Like Ries, Friedrich Eugen Thürner (1785–1827) was much travelled during the vicissitudes of the Napoleonic wars in Germany, which may be one of the reasons he suffered from mental problems for much of his life. His Grande Sonate was, like Ries’s, composed in Kassel, this time in 1812. It has a similar three-movement structure to Ries’s Sonate of the previous year, and features an extended horn range. The tuning and the wonderfully individualistic note colours of the natural horn are to the fore in the opening Allegro, as is the complex piano part. The rather brooding Largo molto makes a fine contrast to the concluding Rondo.
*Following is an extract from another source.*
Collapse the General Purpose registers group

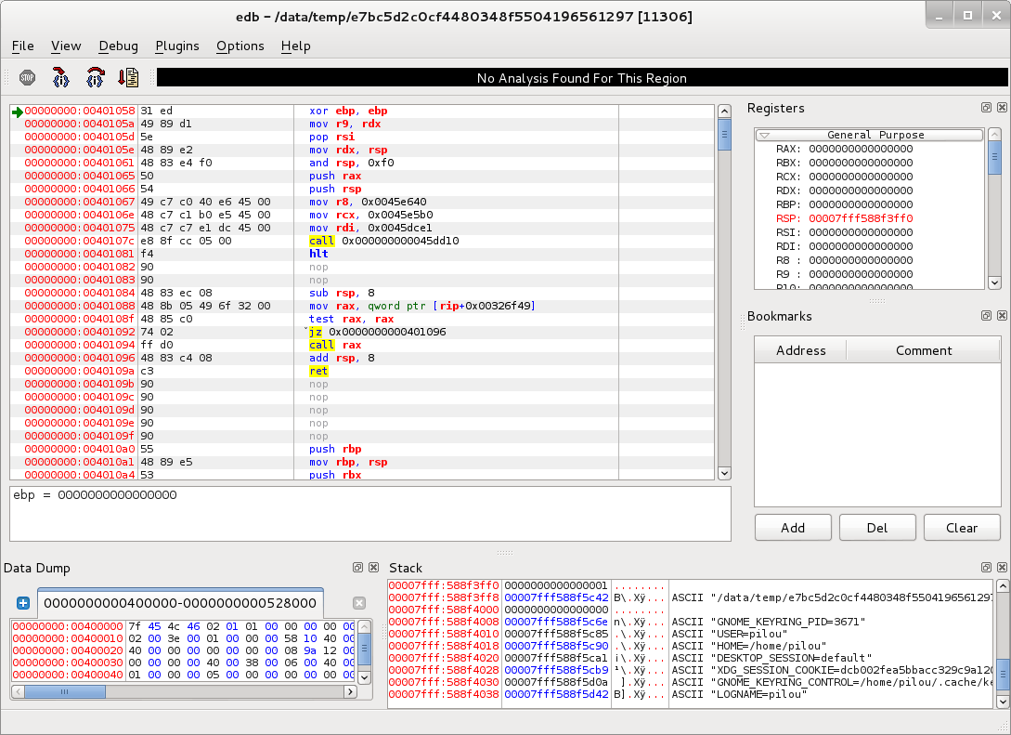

The other two pieces are more modest in scale, although Friedrich Starke (1774–1835) offers the most extended final Rondo of the four. He settled in Vienna and was a dining partner of Beethoven, during which Beethoven would often improvise on the piano. His own Grand Sonata is lost, leaving us this modest two-movement Adagio und Rondo, published around 1821. The opening Adagio is one of the darkest of the recording before it dissolves into a pleasant melody. The Rondo explores a wide variety of imaginative technical aspects of the natural horn and its musical history in the hunt and pastoral idioms. His incorporation of passages for a mute horn required one to be specially made for Anneke Scott, based on contemporary descriptions of the papier–mâché examples of the day. He also makes use of some of the advanced pianoforte developments of the time, which included five effect pedals, well interpreted by Steven Devine in this performance.
Hendrik Coenraad Steup (1778–1827) settled in Amsterdamm where he published this Sonata in 1820. The opening bars pay direct homage to Beethoven’s horn Sonata, while the central Andantino espressivo is given the title of Les Adieux. It was dedicated to Carl Aders, who had gathered himself an impressive list of artistic companions in London, and was witness to Steup’s daughter.
It is easy to misunderstand the technical difficulties of playing the natural horn in music of the complexity of these four pieces. Anneke Scott is an outstanding performer, interpreter and champion of the historic horn, and her detailed programme notes are a tribute to her background research. She is very ably supported by Steven Devine, his often virtuosic pianoforte playing going well beyond mere accompaniments.